- REQUIREMENT
Convert the records below, from the line with "Given: Select the Payment Method subheading" to the line with "Looking at the screenshot, I should [182, 668].", into a Markdown table with the columns Row and Line, one row per line, skipping blank lines and leaving out the pictures.

---------- RAW DATA ----------

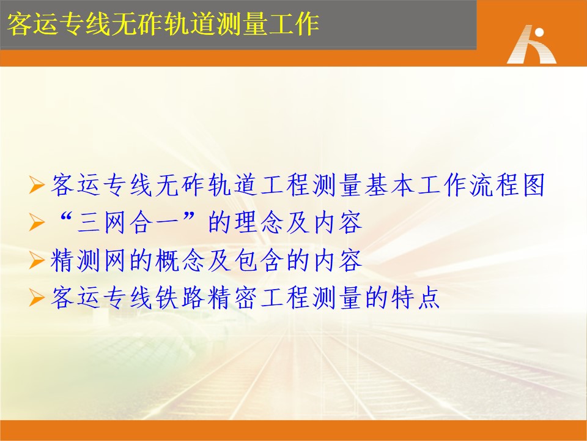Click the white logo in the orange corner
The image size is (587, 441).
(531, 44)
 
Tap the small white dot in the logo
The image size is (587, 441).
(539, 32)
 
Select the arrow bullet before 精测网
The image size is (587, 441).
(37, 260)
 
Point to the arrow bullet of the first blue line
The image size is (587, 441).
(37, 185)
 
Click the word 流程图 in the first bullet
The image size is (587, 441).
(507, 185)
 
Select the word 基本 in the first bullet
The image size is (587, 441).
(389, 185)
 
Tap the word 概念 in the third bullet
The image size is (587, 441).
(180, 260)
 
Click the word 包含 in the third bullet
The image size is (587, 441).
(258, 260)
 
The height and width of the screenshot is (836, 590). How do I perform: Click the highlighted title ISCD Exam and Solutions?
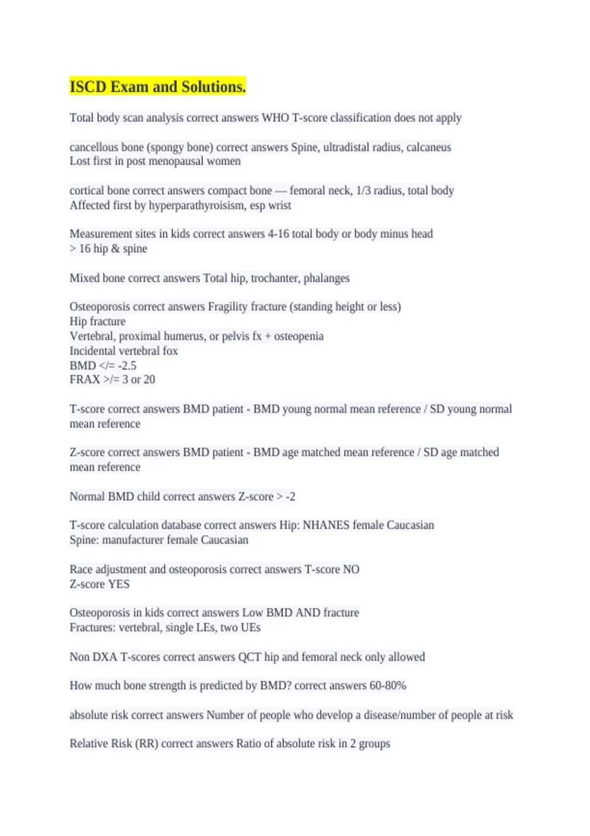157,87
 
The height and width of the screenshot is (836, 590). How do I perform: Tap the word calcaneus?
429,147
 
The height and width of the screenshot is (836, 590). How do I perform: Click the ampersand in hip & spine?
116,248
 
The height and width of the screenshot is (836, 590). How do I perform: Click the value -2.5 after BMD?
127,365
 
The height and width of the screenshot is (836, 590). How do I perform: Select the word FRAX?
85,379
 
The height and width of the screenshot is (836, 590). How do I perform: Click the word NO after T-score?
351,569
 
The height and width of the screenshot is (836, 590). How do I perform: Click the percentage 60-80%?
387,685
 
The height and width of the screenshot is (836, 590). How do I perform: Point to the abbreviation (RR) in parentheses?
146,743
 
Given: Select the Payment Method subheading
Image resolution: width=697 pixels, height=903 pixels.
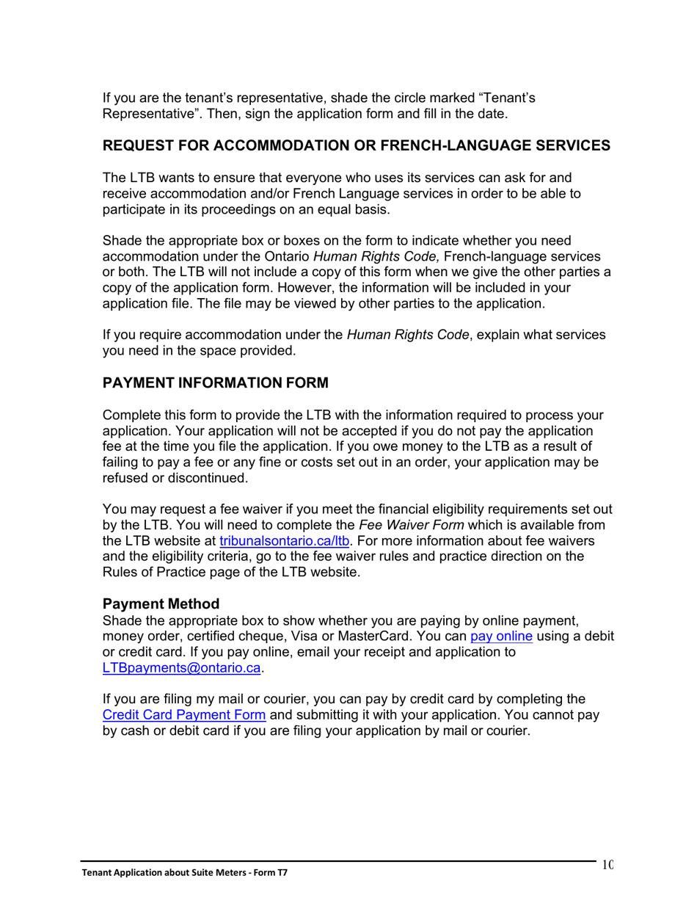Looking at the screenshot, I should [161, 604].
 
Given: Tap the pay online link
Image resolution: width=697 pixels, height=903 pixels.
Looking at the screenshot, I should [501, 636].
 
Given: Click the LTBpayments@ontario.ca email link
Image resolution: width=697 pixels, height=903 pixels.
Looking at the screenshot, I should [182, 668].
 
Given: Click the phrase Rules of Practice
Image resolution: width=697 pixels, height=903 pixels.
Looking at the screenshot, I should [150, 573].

----------
---------- RAW DATA ----------

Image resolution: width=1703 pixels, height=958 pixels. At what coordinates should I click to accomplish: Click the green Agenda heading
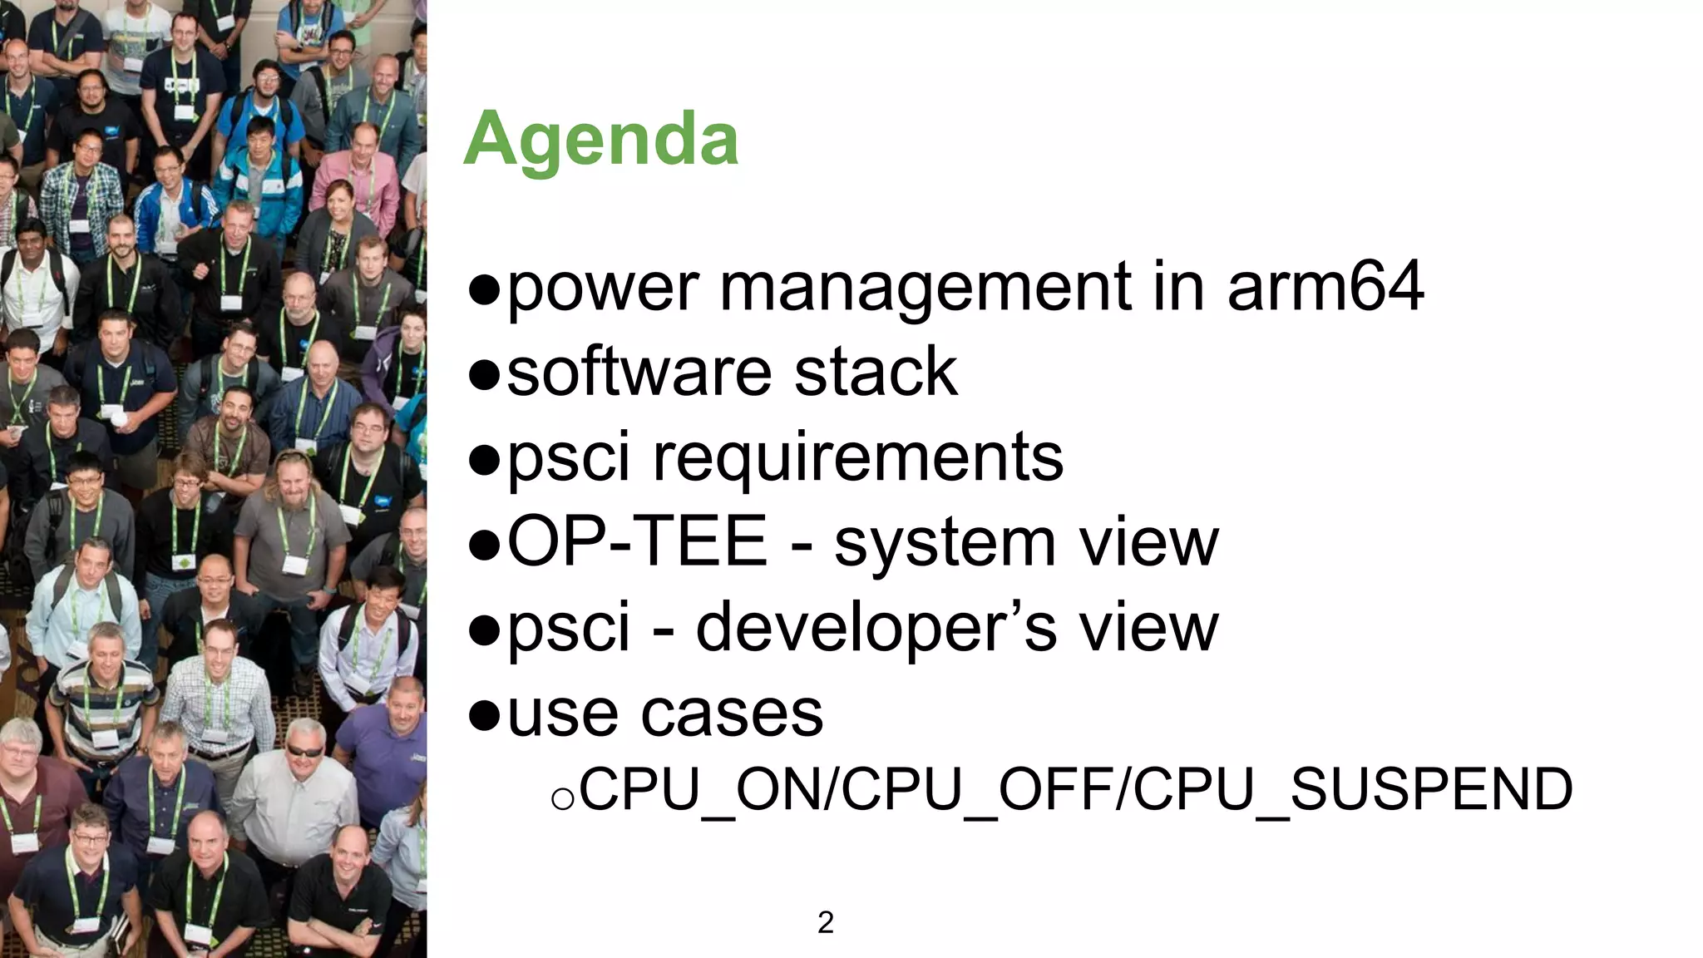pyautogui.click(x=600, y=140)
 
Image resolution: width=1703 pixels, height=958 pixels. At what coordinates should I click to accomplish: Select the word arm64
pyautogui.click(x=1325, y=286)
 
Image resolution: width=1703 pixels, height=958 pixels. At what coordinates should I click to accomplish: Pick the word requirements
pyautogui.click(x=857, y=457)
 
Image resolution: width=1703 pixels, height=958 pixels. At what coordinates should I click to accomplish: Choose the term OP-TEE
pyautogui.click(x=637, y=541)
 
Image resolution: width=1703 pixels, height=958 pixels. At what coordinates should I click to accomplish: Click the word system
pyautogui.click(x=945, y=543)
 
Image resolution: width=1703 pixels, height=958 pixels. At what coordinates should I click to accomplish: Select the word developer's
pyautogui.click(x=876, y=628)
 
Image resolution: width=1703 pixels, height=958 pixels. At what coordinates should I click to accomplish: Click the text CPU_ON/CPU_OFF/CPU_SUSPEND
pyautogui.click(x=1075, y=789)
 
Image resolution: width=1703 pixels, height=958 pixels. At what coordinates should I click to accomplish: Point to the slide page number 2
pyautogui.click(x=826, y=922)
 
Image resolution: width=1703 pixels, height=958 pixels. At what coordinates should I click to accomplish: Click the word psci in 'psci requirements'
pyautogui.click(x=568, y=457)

----------

- RESPONSE TO THE EXERCISE
| Row | Line |
|---|---|
| 1 | Given: Select the Payment Method subheading |
| 2 | Image resolution: width=697 pixels, height=903 pixels. |
| 3 | Looking at the screenshot, I should [161, 604]. |
| 4 | Given: Tap the pay online link |
| 5 | Image resolution: width=697 pixels, height=903 pixels. |
| 6 | Looking at the screenshot, I should [501, 636]. |
| 7 | Given: Click the LTBpayments@ontario.ca email link |
| 8 | Image resolution: width=697 pixels, height=903 pixels. |
| 9 | Looking at the screenshot, I should [182, 668]. |